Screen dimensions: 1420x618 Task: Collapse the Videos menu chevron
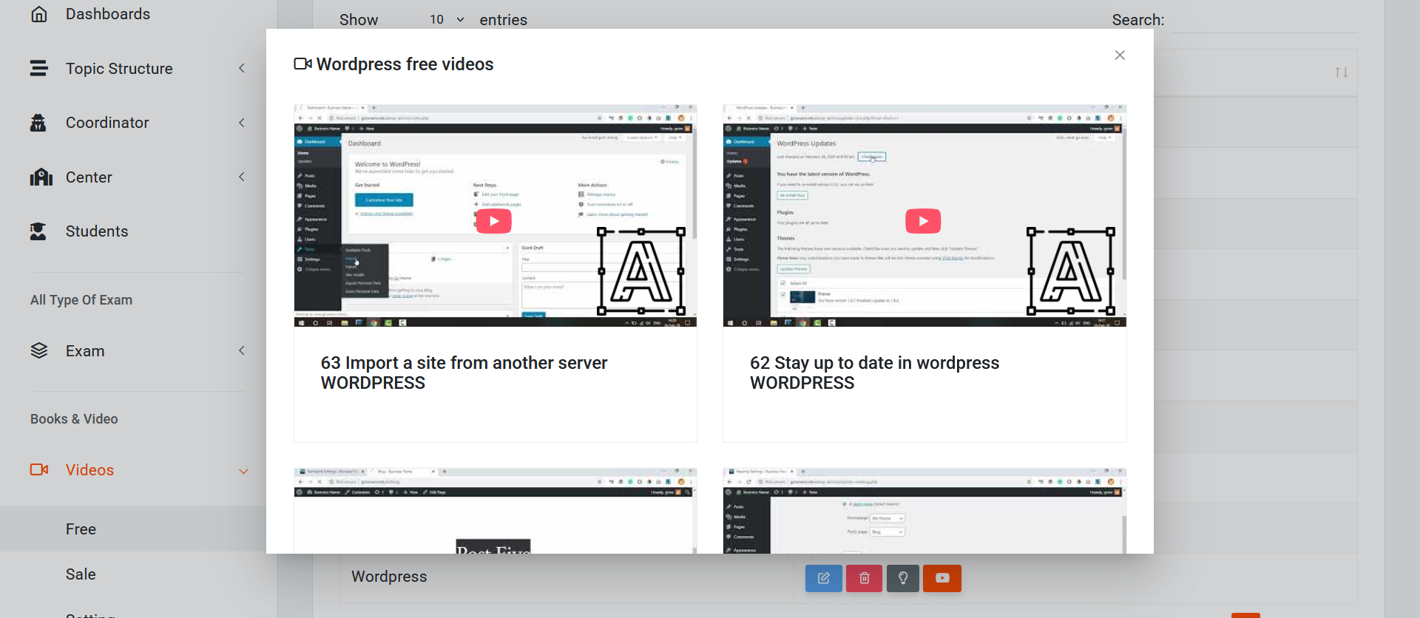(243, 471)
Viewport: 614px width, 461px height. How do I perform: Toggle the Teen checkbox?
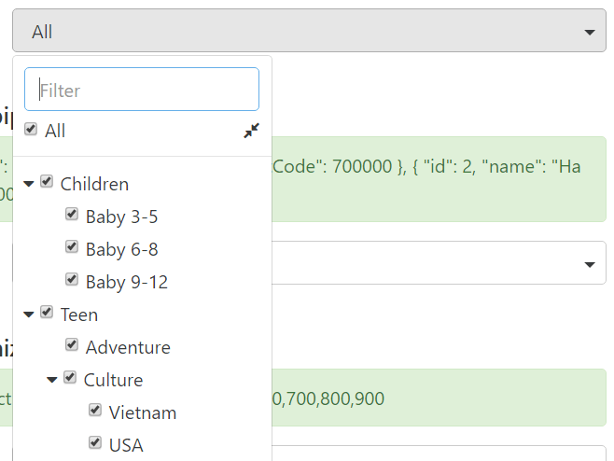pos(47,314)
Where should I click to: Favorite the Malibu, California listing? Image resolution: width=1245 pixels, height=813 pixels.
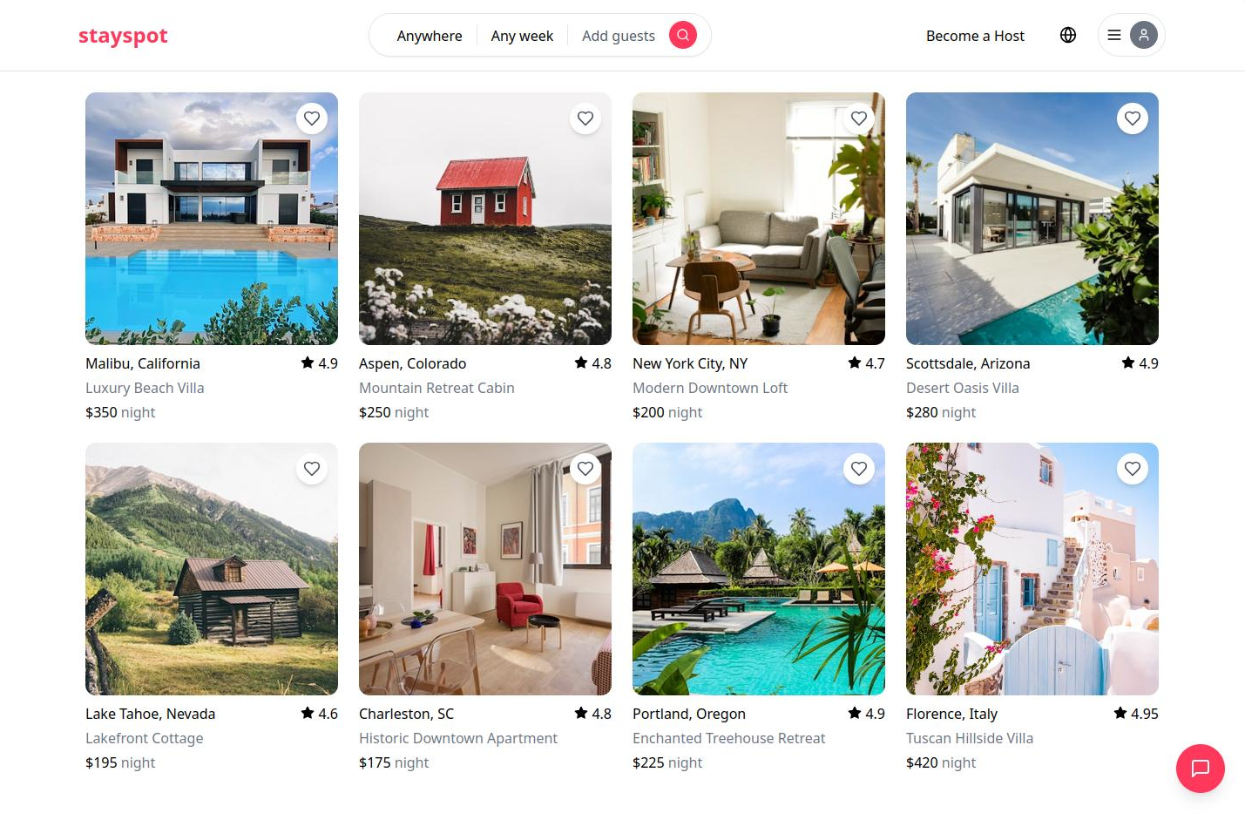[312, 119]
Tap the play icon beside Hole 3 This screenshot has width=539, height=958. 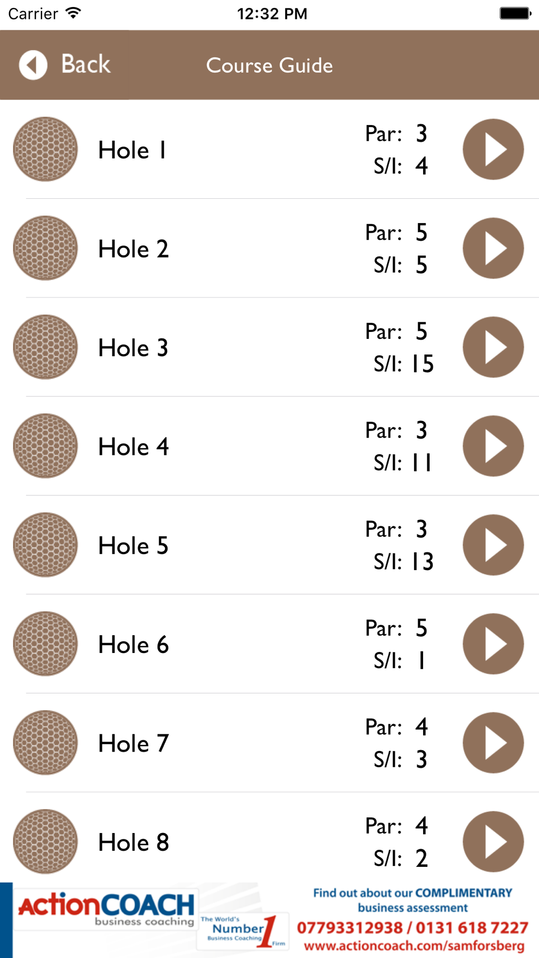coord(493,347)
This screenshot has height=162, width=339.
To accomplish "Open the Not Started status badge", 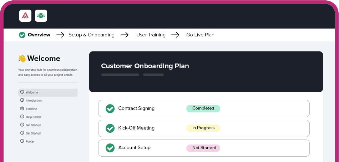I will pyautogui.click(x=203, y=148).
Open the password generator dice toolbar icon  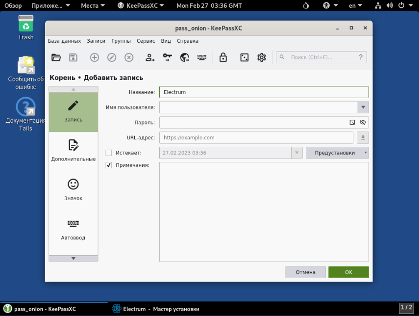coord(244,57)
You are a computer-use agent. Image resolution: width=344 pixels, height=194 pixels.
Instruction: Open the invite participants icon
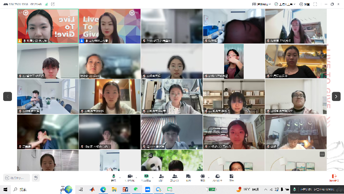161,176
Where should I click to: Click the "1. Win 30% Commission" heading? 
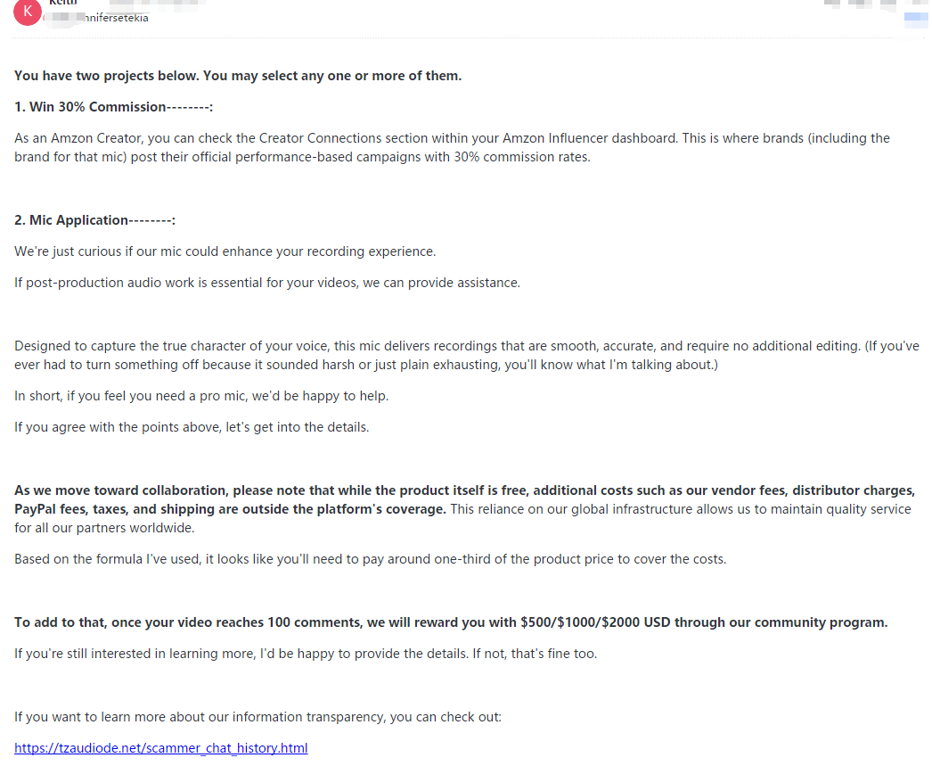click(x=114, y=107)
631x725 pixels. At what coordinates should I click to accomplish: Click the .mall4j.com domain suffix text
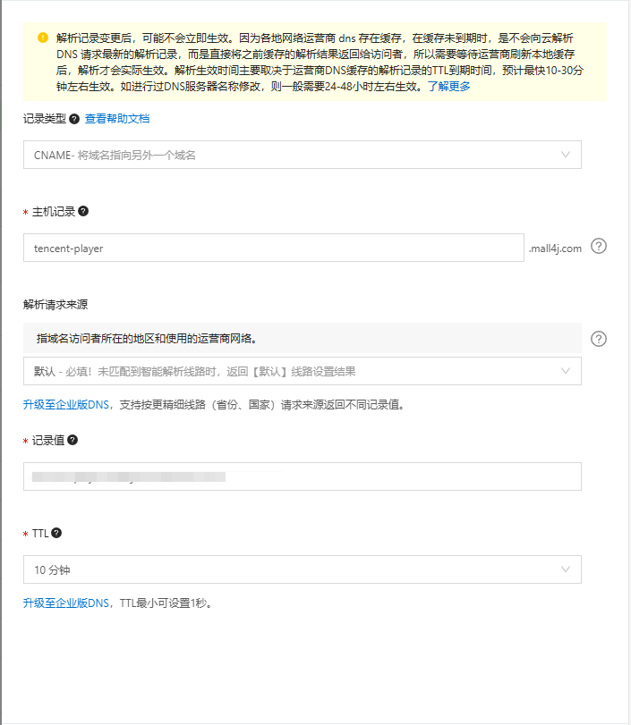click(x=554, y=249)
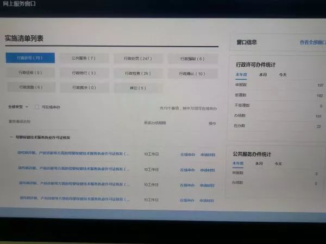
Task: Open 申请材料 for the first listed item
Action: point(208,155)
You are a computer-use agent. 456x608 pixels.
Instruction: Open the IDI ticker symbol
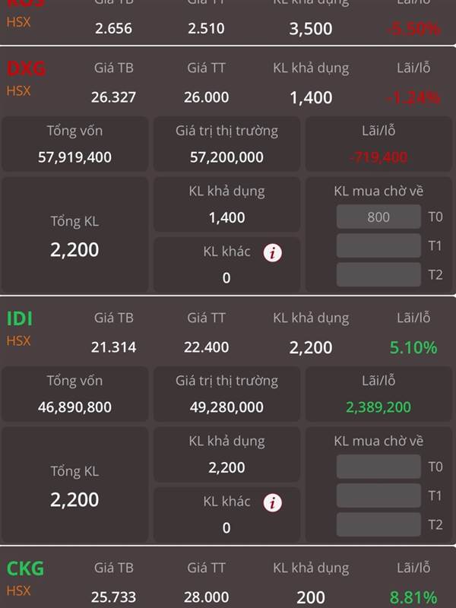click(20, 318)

PROBLEM >>
Search the data above for the word "agent", then gather each line in which it appears.

RESPONSE TO THE EXERCISE >>
You are a computer-use agent. Image resolution: width=344 pixels, height=194 pixels.
You are a computer-use agent. 456x608 pixels.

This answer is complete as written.